====== PASSAGE PROVIDED
Oncology

Prolonging Life for Men with Prostate Cancer

    In the June 4, 2020, issue of The New England Journal of Medicine, Weill Cornell Medicine faculty reported on very promising results of a phase 3 clinical trial focused on overall survival in men with nonmetastatic, castration-resistant prostate cancer whose PSA levels doubled within 10 months. The study, led by Cora N. Sternberg, MD, a specialist in urologic cancer and Clinical Director of the Englander Institute for Precision Medicine at Weill Cornell, is the PROSPER study of enzalutamide – an androgen receptor inhibitor – in patients with nonmetastatic castration-resistant prostate cancer.

    In 2018, the FDA approved enzalutamide in combination with androgen-deprivation therapy to treat nonmetastatic, castration-resistant prostate cancer based on results of the PROSPER phase 3 trial, which showed a significantly lower risk of metastasis or death without radiographic progression than with androgen-deprivation therapy alone. And while this was clearly encouraging, data on overall survival was immature.

    Analysis of overall survival in the current phase 3 trial, conducted at more than 250 sites in 32 countries around the world, demonstrated that treatment with enzalutamide was associated with a significant 27 percent lower risk of death than placebo in men than those only receiving androgen-deprivation therapy, despite the use of subsequent life-prolonging antineoplastic therapies (including enzalutamide) by patients in the placebo group. Additionally, the time to subsequent antineoplastic therapy, time to cytotoxic chemotherapy, and chemotherapy-free survival were also longer in the enzalutamide group than in the placebo group.

    According to the authors, “These results add to the growing body of evidence that androgen-receptor inhibitors not only delay the time to metastasis but also improve overall survival among men with nonmetastatic, castration-resistant prostate cancer.”
============
====== EXTRACTED RECORDS
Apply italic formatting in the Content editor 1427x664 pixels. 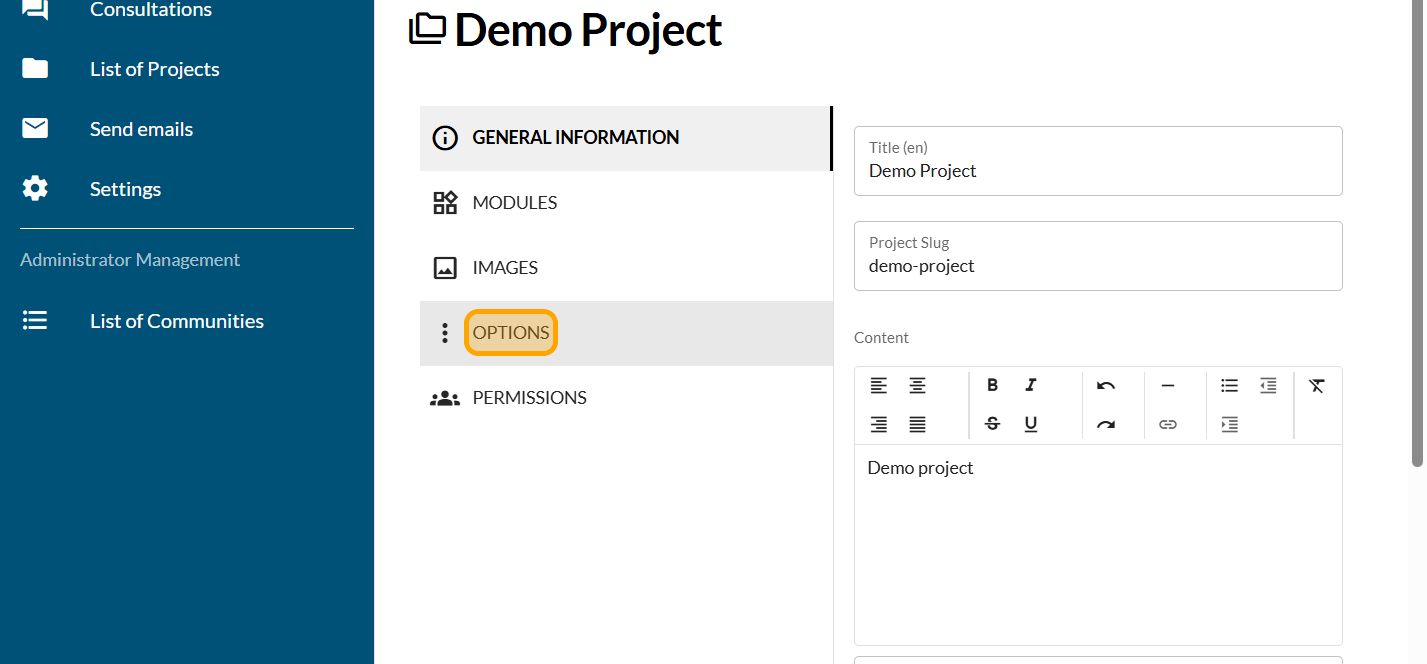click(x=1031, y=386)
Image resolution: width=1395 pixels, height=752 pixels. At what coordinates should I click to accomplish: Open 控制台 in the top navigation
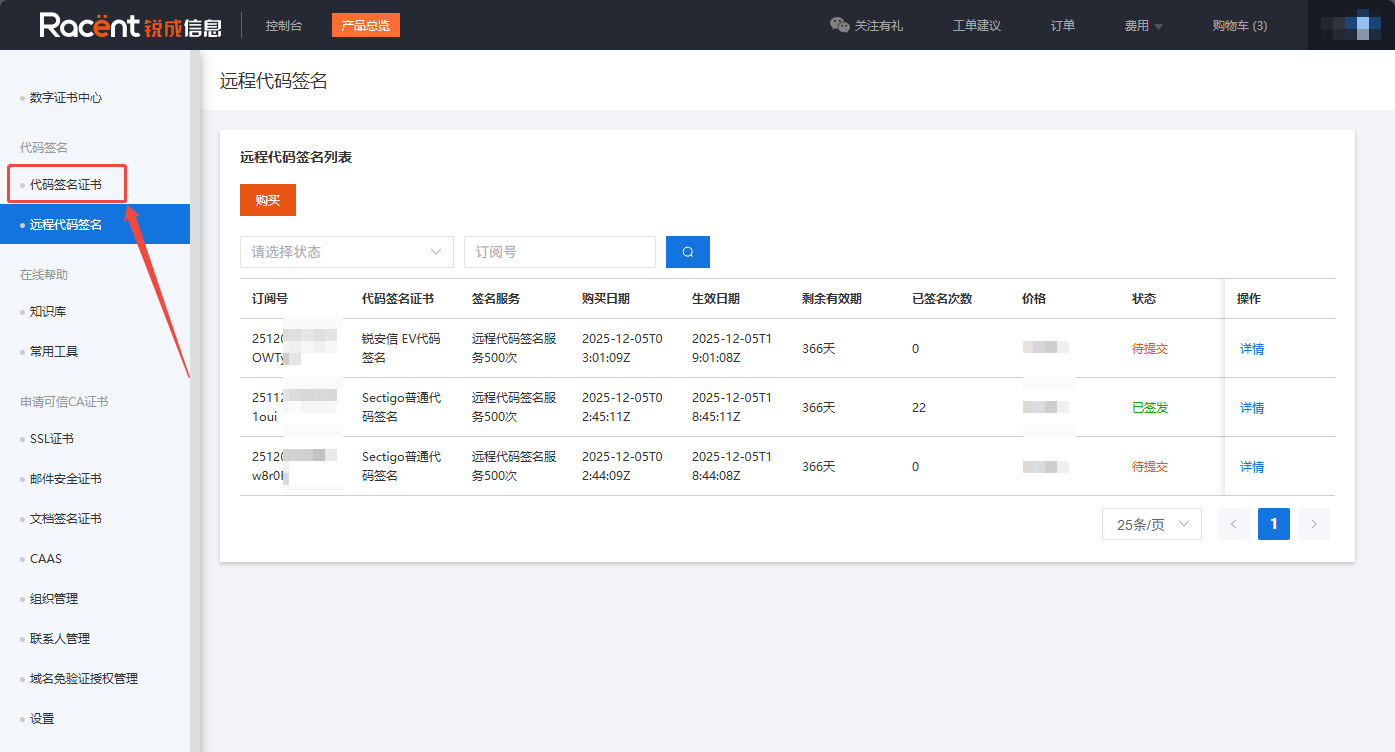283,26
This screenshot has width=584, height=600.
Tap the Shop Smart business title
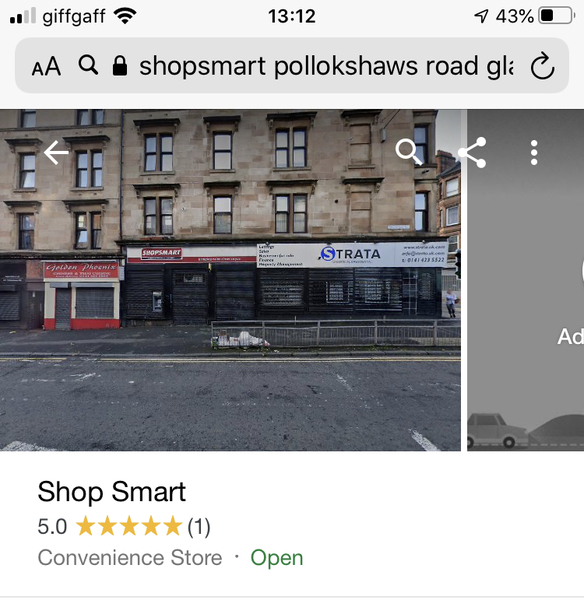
============
QUESTIONS:
- A) Reproduce word for word the part of the prostate cancer article above, starting with "In the June" and going on through "nonmetastatic castration-resistant prostate cancer.".
- B) Using the prostate cancer article, explain in one to three sentences why the FDA approved enzalutamide with androgen-deprivation therapy in 2018.

ACTIVITY ANSWERS:
- A)
In the June 4, 2020, issue of The New England Journal of Medicine, Weill Cornell Medicine faculty reported on very promising results of a phase 3 clinical trial focused on overall survival in men with nonmetastatic, castration-resistant prostate cancer whose PSA levels doubled within 10 months. The study, led by Cora N. Sternberg, MD, a specialist in urologic cancer and Clinical Director of the Englander Institute for Precision Medicine at Weill Cornell, is the PROSPER study of enzalutamide – an androgen receptor inhibitor – in patients with nonmetastatic castration-resistant prostate cancer.

- B) The approval was based on results of the PROSPER phase 3 trial. Those results showed a significantly lower risk of metastasis or death without radiographic progression with enzalutamide plus androgen-deprivation therapy than with androgen-deprivation therapy alone.